Records for locating described items:
* START *

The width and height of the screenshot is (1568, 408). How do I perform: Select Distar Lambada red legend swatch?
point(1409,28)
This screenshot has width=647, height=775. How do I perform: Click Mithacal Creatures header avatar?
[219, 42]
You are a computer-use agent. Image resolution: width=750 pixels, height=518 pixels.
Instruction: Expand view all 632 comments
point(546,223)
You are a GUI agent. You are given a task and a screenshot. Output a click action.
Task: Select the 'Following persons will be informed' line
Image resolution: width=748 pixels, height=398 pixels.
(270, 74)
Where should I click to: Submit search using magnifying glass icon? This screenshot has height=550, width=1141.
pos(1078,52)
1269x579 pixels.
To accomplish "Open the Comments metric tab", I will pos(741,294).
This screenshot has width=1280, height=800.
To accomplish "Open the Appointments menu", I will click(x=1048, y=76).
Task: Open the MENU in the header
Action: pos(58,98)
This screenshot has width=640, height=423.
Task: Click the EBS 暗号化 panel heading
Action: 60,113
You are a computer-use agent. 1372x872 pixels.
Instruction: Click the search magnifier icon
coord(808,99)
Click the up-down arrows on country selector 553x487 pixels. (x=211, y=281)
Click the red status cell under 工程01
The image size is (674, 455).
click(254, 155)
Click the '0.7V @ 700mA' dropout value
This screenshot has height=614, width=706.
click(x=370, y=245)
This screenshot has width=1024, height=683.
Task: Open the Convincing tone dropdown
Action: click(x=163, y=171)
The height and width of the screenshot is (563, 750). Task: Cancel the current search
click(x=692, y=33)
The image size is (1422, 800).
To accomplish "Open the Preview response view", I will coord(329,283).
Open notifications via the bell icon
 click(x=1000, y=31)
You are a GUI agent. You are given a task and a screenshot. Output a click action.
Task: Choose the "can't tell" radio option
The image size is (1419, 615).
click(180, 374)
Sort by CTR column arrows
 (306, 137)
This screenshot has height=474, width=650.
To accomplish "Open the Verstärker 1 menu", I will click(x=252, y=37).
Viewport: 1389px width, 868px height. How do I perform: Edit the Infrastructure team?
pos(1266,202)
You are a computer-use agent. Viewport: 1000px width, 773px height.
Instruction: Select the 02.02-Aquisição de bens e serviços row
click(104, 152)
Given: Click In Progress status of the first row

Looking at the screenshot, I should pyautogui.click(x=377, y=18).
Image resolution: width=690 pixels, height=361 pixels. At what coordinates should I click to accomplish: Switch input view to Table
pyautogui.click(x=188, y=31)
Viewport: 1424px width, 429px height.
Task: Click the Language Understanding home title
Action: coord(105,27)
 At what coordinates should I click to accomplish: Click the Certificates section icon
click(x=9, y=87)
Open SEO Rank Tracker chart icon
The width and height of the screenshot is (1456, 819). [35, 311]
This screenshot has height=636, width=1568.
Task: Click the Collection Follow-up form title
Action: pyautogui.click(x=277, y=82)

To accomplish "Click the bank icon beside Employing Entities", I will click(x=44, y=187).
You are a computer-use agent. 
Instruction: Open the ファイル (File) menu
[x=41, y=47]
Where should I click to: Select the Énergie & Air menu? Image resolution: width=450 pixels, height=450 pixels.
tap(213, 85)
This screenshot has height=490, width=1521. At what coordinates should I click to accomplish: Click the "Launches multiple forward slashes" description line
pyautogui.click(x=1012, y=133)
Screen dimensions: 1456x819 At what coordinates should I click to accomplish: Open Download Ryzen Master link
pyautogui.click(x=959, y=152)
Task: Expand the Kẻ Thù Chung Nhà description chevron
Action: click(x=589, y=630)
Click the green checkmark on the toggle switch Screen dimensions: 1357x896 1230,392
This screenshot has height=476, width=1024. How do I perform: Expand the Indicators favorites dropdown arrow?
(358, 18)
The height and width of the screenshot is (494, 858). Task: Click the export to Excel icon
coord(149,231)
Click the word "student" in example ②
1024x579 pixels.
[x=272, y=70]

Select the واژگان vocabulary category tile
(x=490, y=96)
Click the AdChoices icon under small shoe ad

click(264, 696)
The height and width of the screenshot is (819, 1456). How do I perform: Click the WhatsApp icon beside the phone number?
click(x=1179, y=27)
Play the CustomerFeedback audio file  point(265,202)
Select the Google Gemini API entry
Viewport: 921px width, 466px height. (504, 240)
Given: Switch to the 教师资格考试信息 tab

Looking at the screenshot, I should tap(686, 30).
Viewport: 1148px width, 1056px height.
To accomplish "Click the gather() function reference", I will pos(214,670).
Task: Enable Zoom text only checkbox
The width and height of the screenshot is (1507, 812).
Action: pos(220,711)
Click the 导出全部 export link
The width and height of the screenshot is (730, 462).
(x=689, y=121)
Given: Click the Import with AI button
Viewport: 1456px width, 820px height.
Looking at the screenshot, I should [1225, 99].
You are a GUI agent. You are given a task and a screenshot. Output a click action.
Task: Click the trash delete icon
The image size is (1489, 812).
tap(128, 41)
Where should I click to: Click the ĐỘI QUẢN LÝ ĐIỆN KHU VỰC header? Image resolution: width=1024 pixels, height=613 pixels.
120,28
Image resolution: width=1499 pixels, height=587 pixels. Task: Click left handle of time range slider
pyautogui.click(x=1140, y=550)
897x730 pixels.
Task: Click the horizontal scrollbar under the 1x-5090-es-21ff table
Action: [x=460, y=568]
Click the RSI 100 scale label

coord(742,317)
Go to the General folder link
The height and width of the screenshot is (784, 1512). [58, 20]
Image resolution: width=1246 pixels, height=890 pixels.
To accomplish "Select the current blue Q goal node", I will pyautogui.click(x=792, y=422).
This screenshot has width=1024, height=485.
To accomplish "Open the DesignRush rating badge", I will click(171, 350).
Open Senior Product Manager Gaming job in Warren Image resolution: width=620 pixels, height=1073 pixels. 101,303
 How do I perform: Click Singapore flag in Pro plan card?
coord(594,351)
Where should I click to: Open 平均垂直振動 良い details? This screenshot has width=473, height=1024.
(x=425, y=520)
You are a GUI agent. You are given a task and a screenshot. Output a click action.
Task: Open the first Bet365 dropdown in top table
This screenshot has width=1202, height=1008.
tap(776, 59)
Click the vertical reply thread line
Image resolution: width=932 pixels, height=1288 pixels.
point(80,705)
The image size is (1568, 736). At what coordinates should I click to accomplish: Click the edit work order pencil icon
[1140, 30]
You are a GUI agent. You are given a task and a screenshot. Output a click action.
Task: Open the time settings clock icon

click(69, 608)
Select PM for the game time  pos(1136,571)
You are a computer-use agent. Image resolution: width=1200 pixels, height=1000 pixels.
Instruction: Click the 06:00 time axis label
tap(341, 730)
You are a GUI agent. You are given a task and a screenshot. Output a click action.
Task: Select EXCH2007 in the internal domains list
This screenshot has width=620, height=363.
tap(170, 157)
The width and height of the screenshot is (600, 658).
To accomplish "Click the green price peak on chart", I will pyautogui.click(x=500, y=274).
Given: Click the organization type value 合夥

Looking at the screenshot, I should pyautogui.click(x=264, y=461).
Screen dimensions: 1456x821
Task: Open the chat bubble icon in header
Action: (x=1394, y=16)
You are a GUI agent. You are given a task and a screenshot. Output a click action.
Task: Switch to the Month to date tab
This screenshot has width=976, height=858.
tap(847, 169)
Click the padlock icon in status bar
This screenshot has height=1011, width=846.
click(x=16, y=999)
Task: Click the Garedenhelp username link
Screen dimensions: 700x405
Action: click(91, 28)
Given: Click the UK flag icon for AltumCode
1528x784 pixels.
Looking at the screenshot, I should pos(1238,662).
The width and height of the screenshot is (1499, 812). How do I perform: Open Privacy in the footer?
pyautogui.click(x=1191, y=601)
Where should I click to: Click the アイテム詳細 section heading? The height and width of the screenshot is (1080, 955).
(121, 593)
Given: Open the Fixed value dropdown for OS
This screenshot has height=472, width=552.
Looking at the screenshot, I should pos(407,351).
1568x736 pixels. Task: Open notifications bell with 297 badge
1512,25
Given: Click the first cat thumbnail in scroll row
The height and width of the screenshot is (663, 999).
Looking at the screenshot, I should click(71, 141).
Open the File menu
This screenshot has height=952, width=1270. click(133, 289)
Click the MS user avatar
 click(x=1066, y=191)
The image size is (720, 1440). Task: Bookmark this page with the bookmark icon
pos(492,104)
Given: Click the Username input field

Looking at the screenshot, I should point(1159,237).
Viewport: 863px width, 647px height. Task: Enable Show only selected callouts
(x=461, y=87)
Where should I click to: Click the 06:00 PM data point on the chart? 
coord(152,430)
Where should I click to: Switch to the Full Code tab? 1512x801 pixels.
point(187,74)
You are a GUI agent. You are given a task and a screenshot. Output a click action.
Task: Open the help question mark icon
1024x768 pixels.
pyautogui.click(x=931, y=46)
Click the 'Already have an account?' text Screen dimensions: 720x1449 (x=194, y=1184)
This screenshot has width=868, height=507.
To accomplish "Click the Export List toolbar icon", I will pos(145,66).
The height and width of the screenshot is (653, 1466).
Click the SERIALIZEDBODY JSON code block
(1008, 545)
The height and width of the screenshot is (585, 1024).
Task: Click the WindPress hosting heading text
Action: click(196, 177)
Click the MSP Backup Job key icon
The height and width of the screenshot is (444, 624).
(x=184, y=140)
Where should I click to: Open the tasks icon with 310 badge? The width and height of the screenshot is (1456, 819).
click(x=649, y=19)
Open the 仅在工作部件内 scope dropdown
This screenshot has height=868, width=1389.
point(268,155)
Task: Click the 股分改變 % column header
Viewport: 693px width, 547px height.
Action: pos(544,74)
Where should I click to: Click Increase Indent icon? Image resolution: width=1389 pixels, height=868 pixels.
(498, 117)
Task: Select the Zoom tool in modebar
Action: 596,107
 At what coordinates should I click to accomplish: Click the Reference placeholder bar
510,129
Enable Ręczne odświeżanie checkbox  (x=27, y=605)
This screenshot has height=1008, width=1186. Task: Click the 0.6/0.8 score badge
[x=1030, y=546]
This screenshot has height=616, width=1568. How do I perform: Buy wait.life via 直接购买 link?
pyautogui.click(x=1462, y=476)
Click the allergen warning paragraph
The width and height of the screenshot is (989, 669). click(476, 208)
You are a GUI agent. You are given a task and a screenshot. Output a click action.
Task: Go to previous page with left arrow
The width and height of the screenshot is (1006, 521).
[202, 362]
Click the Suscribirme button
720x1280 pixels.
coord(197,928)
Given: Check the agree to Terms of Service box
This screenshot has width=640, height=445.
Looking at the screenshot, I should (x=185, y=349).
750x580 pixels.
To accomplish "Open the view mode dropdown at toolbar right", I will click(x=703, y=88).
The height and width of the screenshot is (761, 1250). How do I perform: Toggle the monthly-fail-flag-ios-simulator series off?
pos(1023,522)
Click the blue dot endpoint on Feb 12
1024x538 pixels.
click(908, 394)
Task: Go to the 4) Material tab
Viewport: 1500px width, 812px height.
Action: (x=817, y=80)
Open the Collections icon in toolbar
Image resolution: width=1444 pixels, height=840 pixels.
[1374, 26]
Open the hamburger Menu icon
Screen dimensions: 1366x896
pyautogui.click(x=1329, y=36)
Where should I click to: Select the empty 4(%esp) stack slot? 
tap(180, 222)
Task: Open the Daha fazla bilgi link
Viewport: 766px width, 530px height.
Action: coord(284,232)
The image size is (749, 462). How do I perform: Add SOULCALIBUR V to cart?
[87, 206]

* END *

EXERCISE BRIEF:
Rewrite the listing between the line holding "The width and height of the screenshot is (600, 658)." and the line holding "(x=461, y=87)", inclusive, swapping "thumbnail" for "tile" and leaving everything else unchanged.

TASK ANSWER:
The width and height of the screenshot is (600, 658).
To accomplish "Click the green price peak on chart", I will pyautogui.click(x=500, y=274).
Given: Click the organization type value 合夥

Looking at the screenshot, I should pyautogui.click(x=264, y=461).
Screen dimensions: 1456x821
Task: Open the chat bubble icon in header
Action: (x=1394, y=16)
You are a GUI agent. You are given a task and a screenshot. Output a click action.
Task: Switch to the Month to date tab
This screenshot has width=976, height=858.
tap(847, 169)
Click the padlock icon in status bar
This screenshot has height=1011, width=846.
click(x=16, y=999)
Task: Click the Garedenhelp username link
Screen dimensions: 700x405
Action: click(91, 28)
Given: Click the UK flag icon for AltumCode
1528x784 pixels.
Looking at the screenshot, I should pos(1238,662).
The width and height of the screenshot is (1499, 812). How do I perform: Open Privacy in the footer?
pyautogui.click(x=1191, y=601)
Where should I click to: Click the アイテム詳細 section heading? The height and width of the screenshot is (1080, 955).
(121, 593)
Given: Open the Fixed value dropdown for OS
This screenshot has height=472, width=552.
Looking at the screenshot, I should pos(407,351).
1568x736 pixels. Task: Open notifications bell with 297 badge
1512,25
Given: Click the first cat tile in scroll row
The height and width of the screenshot is (663, 999).
Looking at the screenshot, I should click(71, 141).
Open the File menu
This screenshot has height=952, width=1270. click(133, 289)
Click the MS user avatar
 click(x=1066, y=191)
The image size is (720, 1440). Task: Bookmark this page with the bookmark icon
pos(492,104)
Given: Click the Username input field

Looking at the screenshot, I should point(1159,237).
Viewport: 863px width, 647px height. Task: Enable Show only selected callouts
(x=461, y=87)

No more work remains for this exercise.